La part d’ombre des enquêteurs
Marco De Franchi crée une galerie de personnages finement brossés, complexes et humains. Valentina Medici incarne une figure forte, déterminée et instinctive. A ses côté, Fabio Costa – ancien flic brillant désormais relégué dans un obscur commissariat de province – traîne derrière lui un passé trouble. Charismatique mais hanté par les regrets, il devient vite l’un des piliers de l’enquête. Quant au jeune Piovesan, tout juste sorti de l’école de Police, il apporte une fraîcheur bienvenue, oscillant entre maladresse et sincérité. Une romance s’invite assez vite dans le récit. Mais elle n’apporte rien de réellement marquant, et reste en marge d’une intrigue bien plus puissante.

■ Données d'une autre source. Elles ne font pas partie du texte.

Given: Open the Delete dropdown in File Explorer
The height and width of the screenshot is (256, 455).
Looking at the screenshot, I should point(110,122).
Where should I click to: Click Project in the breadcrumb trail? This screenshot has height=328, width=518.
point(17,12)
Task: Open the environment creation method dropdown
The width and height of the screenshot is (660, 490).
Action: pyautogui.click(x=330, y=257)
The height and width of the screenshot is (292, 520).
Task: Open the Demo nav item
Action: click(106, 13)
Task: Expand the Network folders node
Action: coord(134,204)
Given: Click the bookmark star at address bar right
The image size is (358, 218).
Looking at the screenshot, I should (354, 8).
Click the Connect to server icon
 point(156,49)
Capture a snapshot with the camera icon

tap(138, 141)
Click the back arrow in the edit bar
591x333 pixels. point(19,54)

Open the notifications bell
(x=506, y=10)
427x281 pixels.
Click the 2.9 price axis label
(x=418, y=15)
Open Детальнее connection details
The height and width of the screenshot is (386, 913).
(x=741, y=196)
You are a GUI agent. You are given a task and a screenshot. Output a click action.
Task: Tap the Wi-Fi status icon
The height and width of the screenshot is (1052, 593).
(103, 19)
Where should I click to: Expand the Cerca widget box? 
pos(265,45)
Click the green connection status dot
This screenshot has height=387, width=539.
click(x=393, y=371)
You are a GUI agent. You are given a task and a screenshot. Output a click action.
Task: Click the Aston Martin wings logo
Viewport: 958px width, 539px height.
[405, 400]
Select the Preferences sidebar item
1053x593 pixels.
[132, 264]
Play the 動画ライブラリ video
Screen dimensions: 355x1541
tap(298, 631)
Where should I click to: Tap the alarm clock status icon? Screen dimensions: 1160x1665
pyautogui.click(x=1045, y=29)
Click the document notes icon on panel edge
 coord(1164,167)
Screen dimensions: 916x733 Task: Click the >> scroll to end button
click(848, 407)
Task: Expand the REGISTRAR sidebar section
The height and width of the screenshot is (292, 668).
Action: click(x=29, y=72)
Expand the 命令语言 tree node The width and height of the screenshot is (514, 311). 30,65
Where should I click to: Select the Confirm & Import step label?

L’auteur ne s’intéresse pas à des enquêteurs lisses ou héroïques. Il les veut ambigus et traversés de contradictions. Dans un roman où l’on parle d’enlèvements d’enfants, de crimes atroces et de détails glaçants, cette approche réaliste renforce la densité du récit. L’un des policiers, corrompu et en lien avec la presse, vient notamment semer la confusion. Mais c’est le cas de Fabio Costa qui trouble le plus : accusé d’agression sexuelle, il voit son intégrité remise en doute. Ce retournement place le lecteur dans une position inconfortable : peut-on encore s’attacher à un personnage dont la morale vacille ? Cette thématique délicate, bien que pertinente, est malheureusement traitée avec une certaine maladresse, comme si le roman hésitait à trancher.
Avec La Condamnation des vivants, Marco De Franchi réussit un coup de maître : mêler la rigueur du polar à une réflexion plus large sur l’Italie contemporaine, son héritage artistique et ses zones d’ombre. Dense mais fluide, macabre et violent quand il le faut, le roman séduit par la richesse de sa documentation et la tension constante qui s’en dégage. S’il trébuche parfois sur certains choix narratifs, il n’en reste pas moins une lecture marquante, servie par une plume efficace et ancrée dans le réel.